Die Beklagte missversteht die Ausführungen des Berufungsgerichts über das anzuwendende Sachrecht. Soweit das Berufungsgericht von der Geltung österreichischen Rechts ausgeht (S 11 bis 12 des Berufungsurteils), legte es lediglich dar, dass österreichisches Recht auf den Versicherungsvertrag selbst anzuwenden sein wird. Das privatrechtliche Bestehen des Asset-Deals, der nach dem Vorbringen der Beklagten nach englischem Recht zu beurteilen ist, war nicht strittig und wurde auch vom Berufungsgericht nicht geprüft. Auf die Frage, ob in diesem Vertrag eine Gesamtrechtsnachfolge oder Einzelrechtsnachfolge vereinbart war, kommt es im Hinblick auf die nicht feststellbare Genehmigung durch die Aufsichtsbehörde nicht an.

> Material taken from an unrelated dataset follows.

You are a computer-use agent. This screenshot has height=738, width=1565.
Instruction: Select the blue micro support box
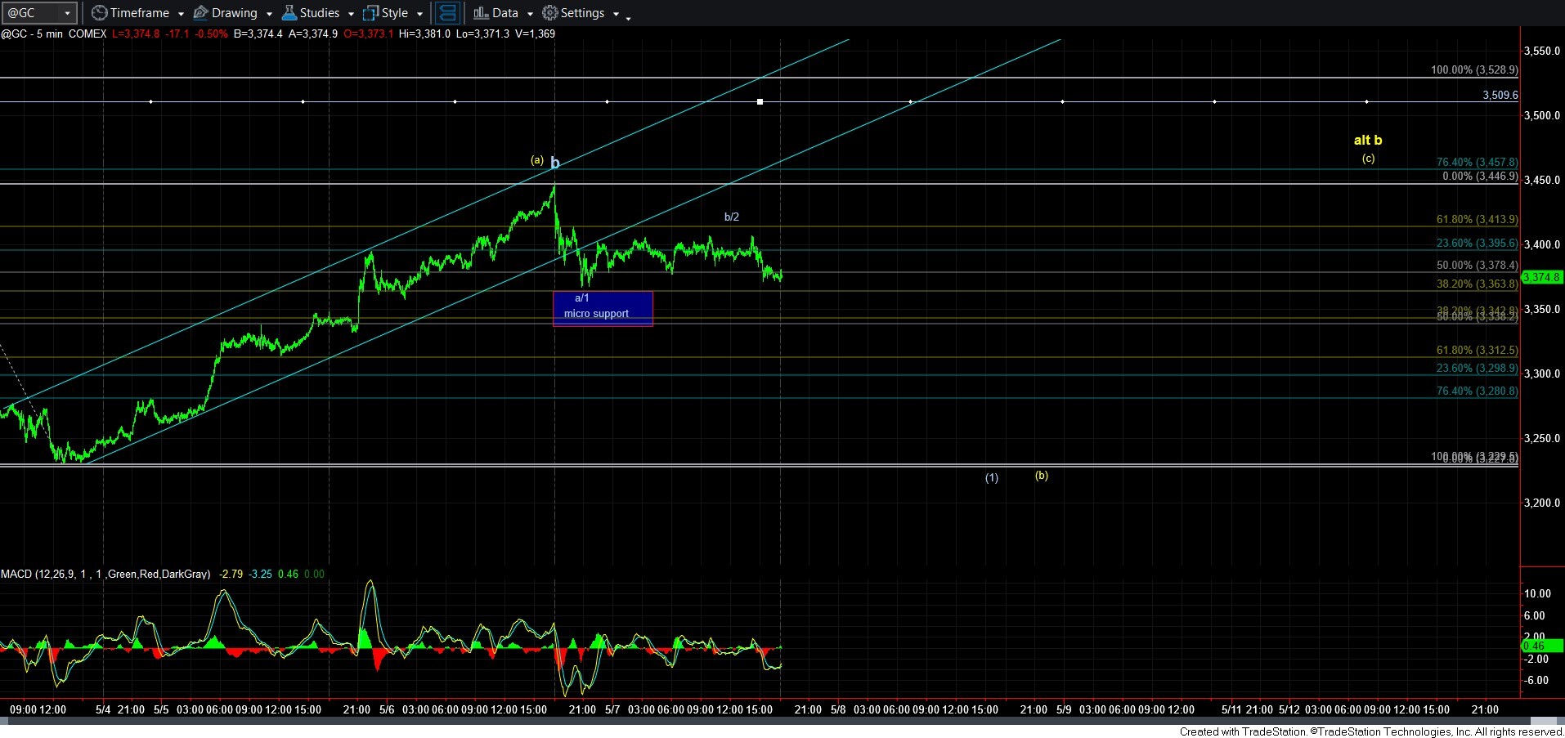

Die bekämpfte Feststellung bedeutet - entgegen der Ansicht der Beklagten - keine Nachprüfung eines von der belgischen Versicherungsaufsichtsbehörde durchgeführten Genehmigungsverfahrens durch ein österreichisches Gericht. Es wird ja nicht die inhaltliche Richtigkeit einer (allfälligen) Genehmigung überprüft, die Beklagte hätte lediglich die Tatsache der Genehmigung an sich zu beweisen gehabt.
Weiters ist nicht ersichtlich, worin durch die Entscheidung des Berufungsgerichts eine Verletzung der Niederlassungsfreiheit liegen soll. Die Beklagte hat sich selbst zuzuschreiben, dass sie im gesamten Verfahren nicht in der Lage war, ein Beweismittel anzubieten, das eine erfolgte Genehmigung auch nur indirekt bestätigen konnte. Sie hat nicht einmal substantiiert eine Genehmigung behauptet.
Die Beweislast für die Rechtswirksamkeit des Asset-Deals trifft die Beklagte. Sie bestreitet ihre Passivlegitimation, es handelt sich um eine rechtsvernichtende Tatsache. Da ihr der Beweis nicht gelungen ist, ist nun in der Sache zu verhandeln und zu entscheiden.